Sipping Gold vs Sipping Nifty

This post is based on a request from a reader of this blog. While he wondered how the returns of L&T would have compared against Gold and Crude if one invested a equal amount of money from 2000 till end of 2014, I have instead chosen to compare Gold vs Nifty. Since Crude is a pure commodity which cannot be taken on delivery (by most ordinary investors), I have ignored the same.

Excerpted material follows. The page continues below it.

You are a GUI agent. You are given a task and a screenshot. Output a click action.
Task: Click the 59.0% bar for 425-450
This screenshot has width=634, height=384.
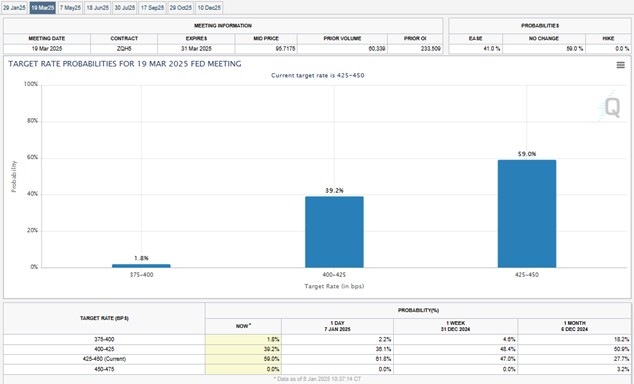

While its easy to get data for Nifty, getting data of Gold (especially Monthly data is tough). Hence I have used whatever best represents the same. For the years from 2000 to 2004, I used RBI Gold prices (Yearly) and then incremented the price to make up for the absence of data. From 2005 to 2006, I used monthly closing prices of MCX-Gold and for the rest of the period, I have used Gold Bees.

For Nifty, I used Spot Nifty for the period 2000 to 2001 and from 2002 on-wards used data from Nifty Bees. I have not included Dividends nor added any other transaction costs.

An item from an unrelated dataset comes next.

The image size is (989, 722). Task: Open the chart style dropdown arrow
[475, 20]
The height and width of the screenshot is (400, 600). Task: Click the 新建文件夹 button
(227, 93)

The idea was to invest a sum of 5000.00 per month. Since the entire sum cannot be invested every month (unless one bought in fractions as well), the sum that was available after investment was added to the pool which was available for the next month.

The total period of analysis was hence 14 years (Jan 2000 to Dec 2014). Total Investment came to 9,00,000.00
(Nine Lakhs only).

The closing value at end of 2014 for Gold came to 25,38,484.87 while the same for Nifty came to 31,62,625.68. While 6,00,000 may not seem to be a big difference, do note that this is almost 66% of the investment. When we calculate the XIRR returns, the same is 15.13% for Nifty vs 11.86% for Gold.

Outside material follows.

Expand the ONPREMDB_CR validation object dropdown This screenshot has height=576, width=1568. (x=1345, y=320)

As you would know, the higher the compounding, the difference in final returns will vary over time. On the other hand, do note that at end of 2014, markets were at the highest point ever while Gold was down 17.9% below its all time high (touched in November 2012). Add to this is the fact that since I have not included dividends that would have accrued over time and if the same was invested, the returns from Nifty would edge even higher. Gold on the other hand has no dividends and has a small holding cost as well.

To conclude, here is a quote by Warren Buffett

“Gold gets dug out of the ground in Africa, or someplace. Then we melt it down, dig another hole, bury it again and pay people to stand around guarding it. It has no utility. Anyone watching from Mars would be scratching their head.” – Warren Buffett

7 Responses

  1. Prashanth says:

    Kamlesh on Twitter asked me what the XIRR returns would have been as on 1st Dec 2012 (at the peak of Gold price). The answer comes to 18.3%. At the same point of time, Nifty gave a XIRR return of 14.29%.

    Since we are looking at the data with Nifty at the all time high, it does screw things a lot. Food for thought, eh?

  2. ltinvestment says:

    Thank You Prashant for your Time and Efforts. So i can conclude Gold is also good investment to beat the inflation. Because Gold is always in our minds as safe heaven then rela estate, shares…etc. Somebody is yelling that Gold will give sub inflation returns.

    • Prashanth says:

      Actually the results surprised me as well. Especially the fact that at one (12 years after initiation) point Gold had given much higher returns than Nifty

  3. Shyam says:

    Forgot the most important one- TAXES. Shave off 30% returns of the gold fund 🙂

    • Prashanth says:

      From Deepak’s Blog

      For gold, you have to hold for three years before you get “long term” gains, which are taxed at 20%.

      But if you were to buy in ETF form (GoldBees), Capital Gains will not be applicable if you sell after a year or more of holding.